Hi guys! This year, the S2S crew hopes to bring you more goodies to get you fitter, stronger, together. Not just during classes, but as extra homework to get that extra kg in your PR, mastering handstands, or muscle ups. So PLEASE talk to your coaches if you have a specific request. Our desire is to see you improve and be proud of it!

In our first video series, we will be covering the handstands.

Handstands, along with many gymnastics movements, can be a source of frustration for many. There are so many elements against you! First, let’s point out the obvious. We’re born to walk on our feet! So, there you have it, challenge number one. Then there comes the challenge of strength, stability, mindset and skillset. These elements are enough to make most people think “I’ll never be able to do that!”. Let me tell you, the key to handstand is PATIENCE and PRACTICE. No magic recipe. You just need to keep at it and eventually your body and mind will sync and BAM, hello handstand!

This month, we challenge you to commit to these progressions minimum 2x per week, ideally 3x. Come 30 minutes before class or stay 30 minutes later to do these movements for 1 month. The goal is to:

  • Gain upper body strength
  • Gain shoulder stability
  • Be comfortable with the handstand position

Don’t be disheartened if you don’t get your first handstand within 1 month. But what you will gain out of this is strength, stability, and a more readied-mind to be upside down. Here’s our demo video. Below it, you’ll find the instructions.

You can also access this tutorial via YouTube. Subscribe to S2S YouTube channel today! Excuse our newbie attempt to video ourselves though. We’ll get better at this with practice, just as you will get better at handstands with practice.

Movement #1 – Wrist warm up

Complete 3 sets of 10 reps – one back and forth counts as 1 rep

Steps:

  1. Get down on the floor on your hands and knees. Palms on the floor, fingers pointing frontward. Your wrist should vertically align with your shoulders.
  2. Rock your upper body back and forth 10 times while your hands remain unmoved on the floor, flexing and extending your wrist joints.
  3. Once you complete 10 reps, move your hands so that your fingers are now pointing backward. Continue rocking back and forth 10 times flexing and extending your wrist joints.
  4. Now flip your hands so that your palm is facing upward. Continue rocking back and forth 10 times flexing and extending your wrist joints.
  5. Complete 3 sets of 10 reps.

Movement #2 – Handstand walk / Wall walk

  • Complete 3 sets of 5-8 reps – Choose the number of reps that’s challenging but within your capability. Don’t go all out on the 1st set only to be struggling through with ugly technique on the next 2 sets. Be mindful of your limits.
  • Avoid Wobbly Willy – Keep your glutes and core tight throughout. Less hip movement, the better. You want to focus on core and shoulder stability.
  • Always breath – Don’t forget, you need air. Keep breathing. Handstands can give you head spins. It really doesn’t help when you withhold air from your brain.

Steps:

  1. Start by lying down on the floor on your belly. Feet right against a wall.
  2. Push yourself up into a plank position.
  3. Embrace your core, squeeze your glutes. Start walking your feet up the wall, at the same time, walk your hands in closer to the wall. You want to keep steady and stable throughout. Neutral head always.
  4. Walk your hands in as close as you can get your nose the wall and when you reach that vertical point where you cannot go any closer, pause for 1 second, and walk your hand and feet back out onto planking position.
  5. First rep done! Repeat these steps 5-8 times (depending on your chosen set of reps).
  6. Once the set is complete, take 2-3 minutes to rest before continuing with the other 2 sets.

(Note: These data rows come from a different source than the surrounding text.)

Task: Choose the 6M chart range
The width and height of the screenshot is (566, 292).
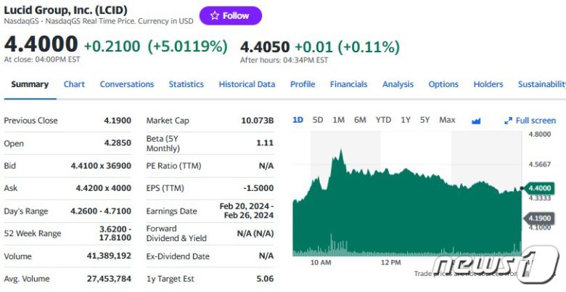Action: pos(360,120)
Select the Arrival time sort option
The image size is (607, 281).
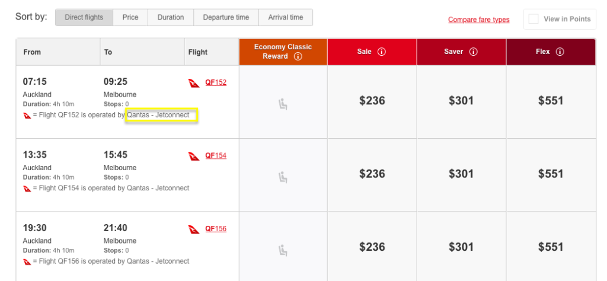pyautogui.click(x=286, y=17)
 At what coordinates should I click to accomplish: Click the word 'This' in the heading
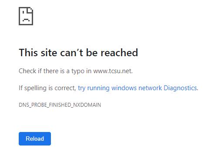tap(28, 52)
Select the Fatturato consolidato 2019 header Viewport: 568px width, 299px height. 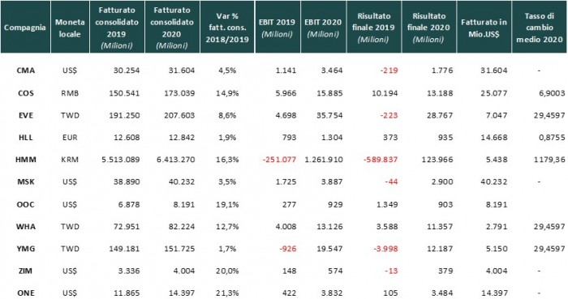click(x=117, y=27)
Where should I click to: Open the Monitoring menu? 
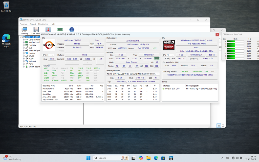point(43,24)
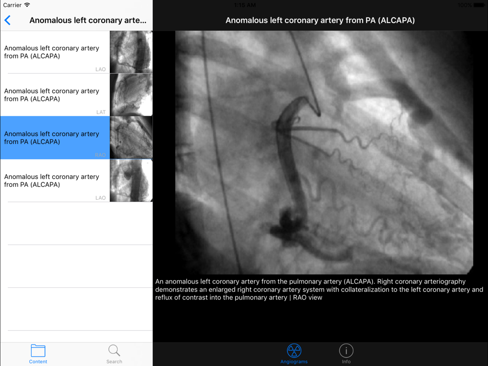
Task: Open the thumbnail of the first LAO angiogram
Action: (x=131, y=52)
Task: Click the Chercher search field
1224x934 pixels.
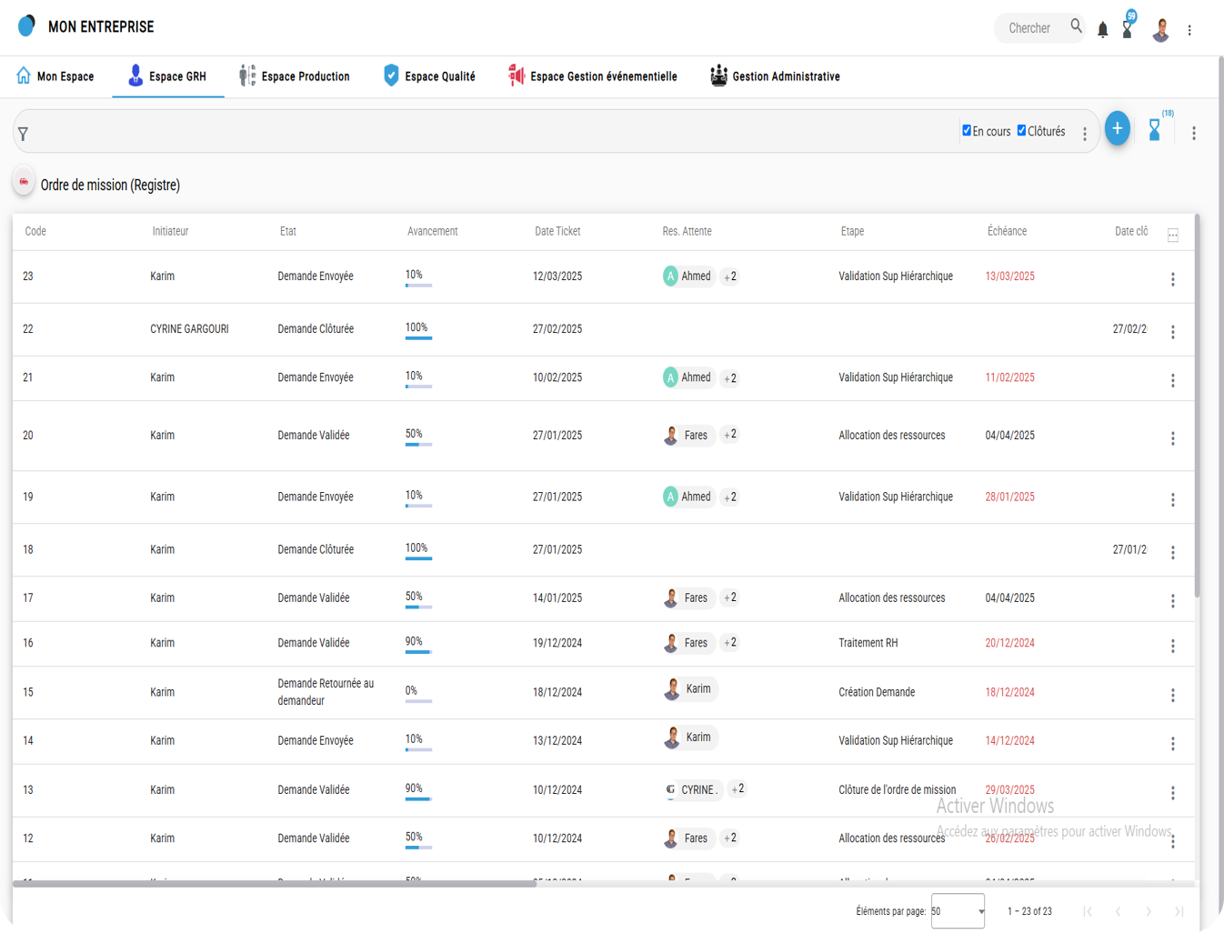Action: click(1029, 28)
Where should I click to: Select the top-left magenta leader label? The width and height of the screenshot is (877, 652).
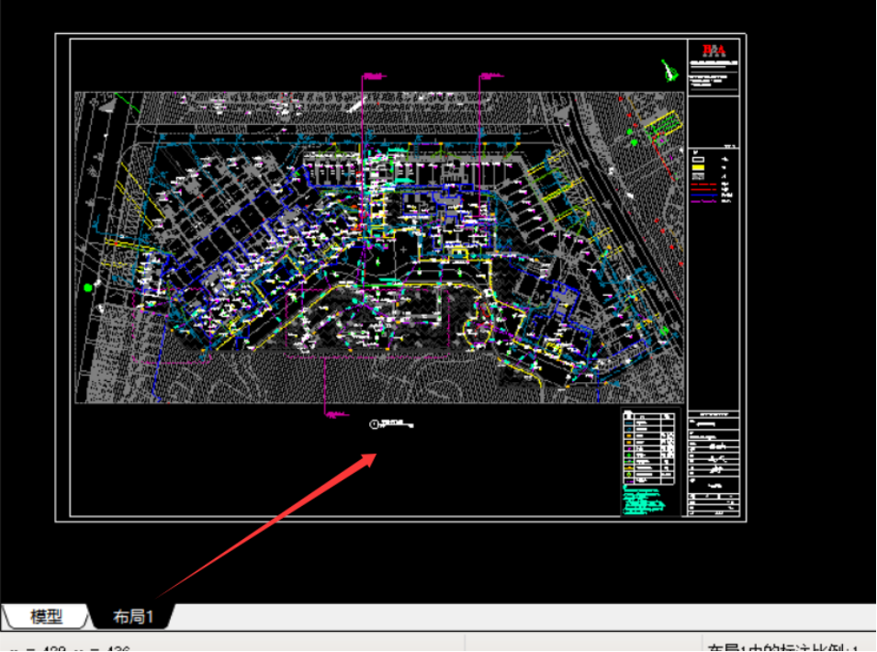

Movement #3 – negative handstands or handstand hold

  • Complete 3 sets of 3-8 reps (for negative handstands) or 3 sets of 30-90s holds (for handstand hold)
  • Draw shoulders away from your ear
  • Active lats, core and glutes

Steps:

Negative handstands

  1. Get into a handstand position with your back facing the wall
  2. Once you find that stable position, slowly lower your head to touch the floor. Aim for min. of 5 seconds.
  3. If you can, kick back up to starting position and repeat for a total of 3-8 reps. If you haven’t mastered the handstand push up yet, then reset your position. Get your feet back on the floor and re-kick your feet up to the wall to go back to the handstand position.

Handstand hold

  1. Get into a handstand position with your back facing the wall
  2. Once you find that stable position, hold for 30s – 90s (beginners aim for 30s, advanced aim for 90s). Be aware of your position. Shoulders drawn away from ears, engaged lats, tighten your glutes and make sure your core is tight and stabilized.
  3. Once you’ve completed 30s – 90s, go back down to standing position and rest for 2 minutes. Complete a total of 3 sets.

Choose to do negative handstands if you’re already comfortable with being upside down but just need to increase strength. Choose handstand hold if you’re just starting to get comfortable with being upside down. If you’re still not able to kick up to the wall, we recommend attempts. Nothing is better than practice. Get that feet up on the wall!